Well it has been three weeks since she broke her leg and hip, She is finally making some progress just these past few days, she has been moved to a rehab center so the atmosphire is very different, everything is geared toward getting better, because of her broken leg she can not do alot of things, because of the incessions from putting in the rods in her leg they could not cast her leg, so she is confined to her bed, it has been really hard, she is just now getting up with the nurses help and sitting in a wheel cchair, this is going to be a long recovery for sure, I am sure that she will not be able to go back to assisted living but instead will need the next level of care where they have someone there 24/7. it will be a huge lose of her independence but with her parkinsons this looks to be the best way to go. My SIL law is turning out to be a nightmare!!!!! in fact we had an all and all out war the other day over the POA. while my MIL lived up north her poa was her neice, who is a CGA, so this worked, but now that she is here we wanted to have the poa transvered so that both my SIL and hubby shared is because of course we are here, well my god you think that we were robbing the national treasure or somehting, my SIL has gone off the deep end about this, all we wanted to do was get things all in a row and have the authority to help my MIL and my SIL wigged out.... it was alful, With all the troubles I had with my mom I never once ran into my sibbles second guessing anything i did, fact is they never did anything, my SiL and hubby are now not speaking to each other and There are things that I can help with but SIL is not having anything to do with me... My SIL is convinced that we want this done so we can have control over my MIL money, even though the brother and sister would share the POA. She does have a problem with her anger and this is not the first time that she has blowen up and wigged out, even her daughter said that she sometimes just does this.

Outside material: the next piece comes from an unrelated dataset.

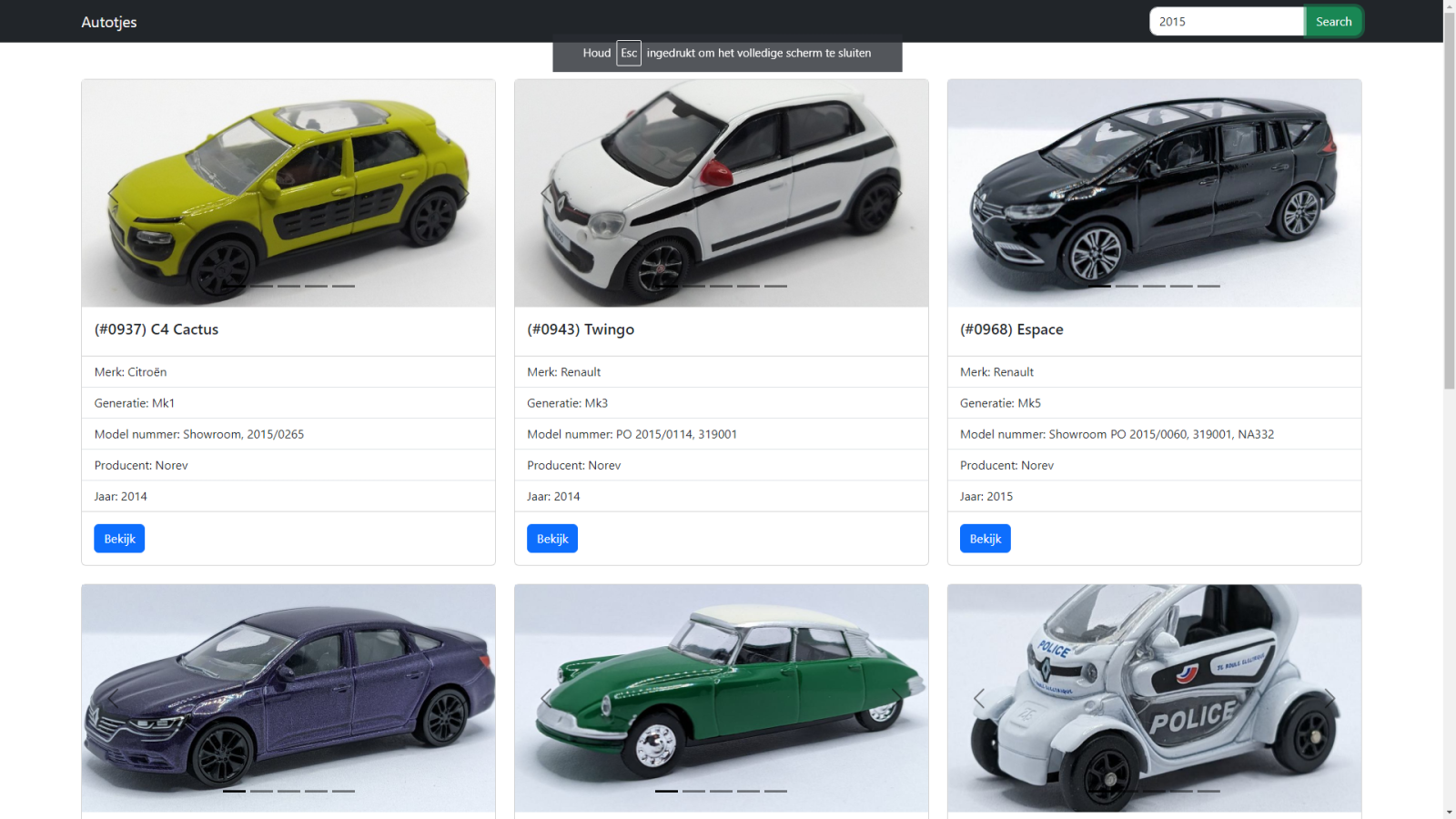Click the right chevron on the Twingo image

I do think that my SIL has some real mental problems. any way, I don't have anyone that I can talk to about these troubling times, I sure hope you guys don't mind me using you as a ranting/backing board, If you read this far I am sure you will think you are reading a soap opera... stay turned for the next episode.
hugs to each and every one of you, and thanks for letting me rant.

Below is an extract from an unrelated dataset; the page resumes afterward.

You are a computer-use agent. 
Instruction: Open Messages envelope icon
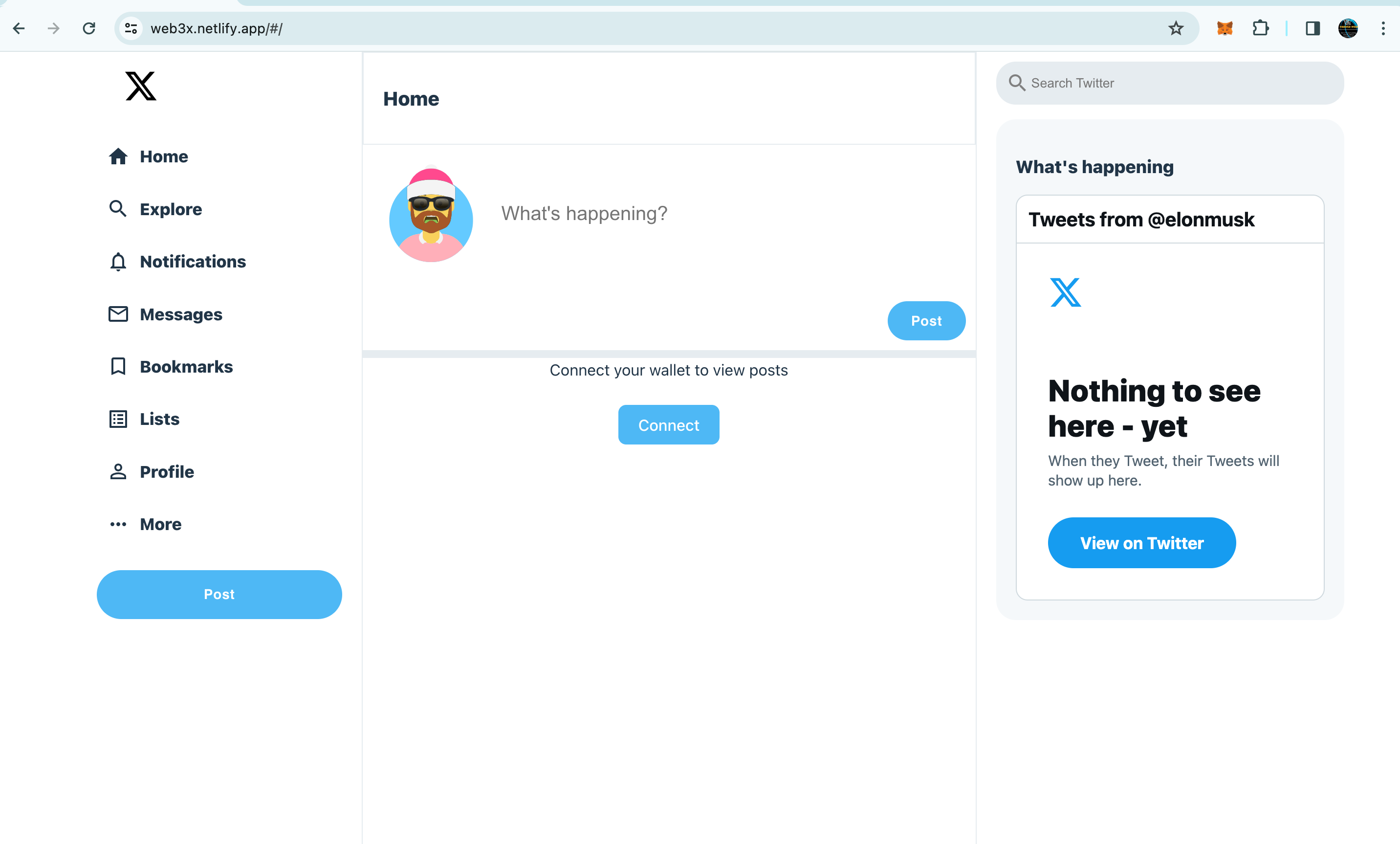118,314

__________________ Forever in my heart
The following 2 users give hugs of support to: jagsmu aras (09-21-2012), ninamarc (09-23-2012)

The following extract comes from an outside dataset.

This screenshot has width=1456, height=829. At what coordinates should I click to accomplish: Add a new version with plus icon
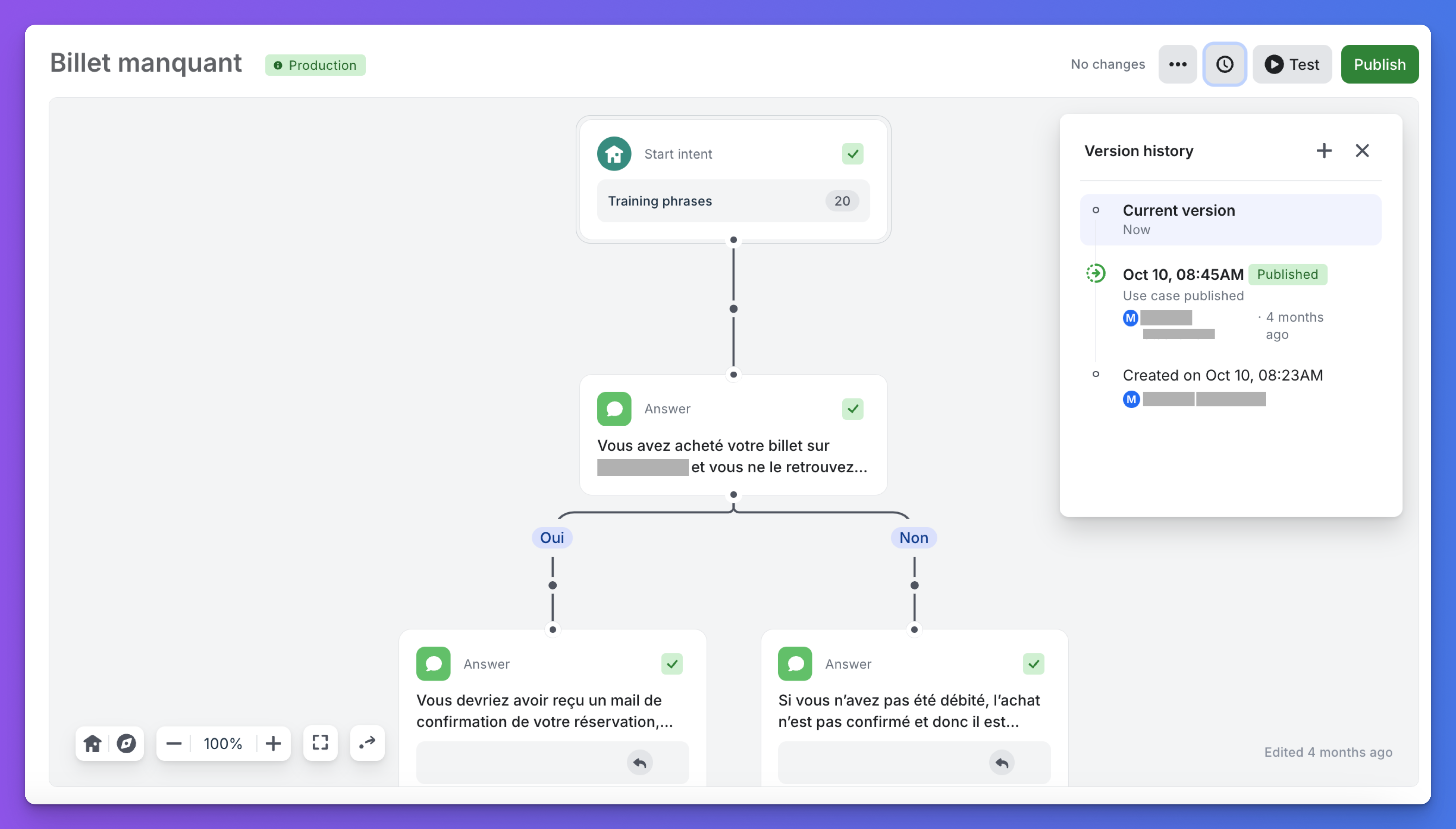click(1323, 151)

Judy, family drama with dementia is usually a soap opera. If there is more than one there is chaos. I have a good friend that is an only child who has parents with dementia. She often tells me she would love to have a sibling to share this with and I assure her that sometimes it is NOT that easy. It absolutely appalls me how money issues rear up and take precedence over caring for loved ones with this disease. So vent on!! I understand totally. So many of us have been in your same situation that you are not alone and we do totally understand. Just hope SIL will settle down and you can all do what is best for MIL.
Jags, As an only child and a mother with vascular dementia, I have often wondered if it would be easier if I had a sibling. After reading your post, I guess it could cause more of a problem than a help. I do understand your frustration and you and your hubby do not need more stress on top of what you already have. Hang in there and rant all you want. Sorry you have this added burden.
My FIL with alzheimers has his wife and 7 children (all but one have spouses), and things are just a mess. They used to be the CLOSEST family I had known. Since his diagnosis, there are many who do not speak to each other any more. Some dont want to hear how he is doing, yet want their opinion counted when it comes to his care. I sympathize with you and have come to learn that you will never please all of them. My husband and I live with my MIL and FIL and do a great deal to help them out, but it seems that what we think and feel matters to no one. So we have both decided that we will do what we can do and not worry about what others are or are not doing. The hard part tho is that we see and hear everything that goes on while the others get bits and pieces, yet think that their opinions are equal to ours. Not much you can do, and I wish I had some real advice to give you. Just know that I totally understand how you are feeling. If my FIL knew and understood what this illness has done to his family, he would be mortified. Glad that he doesnt "see" whats happening!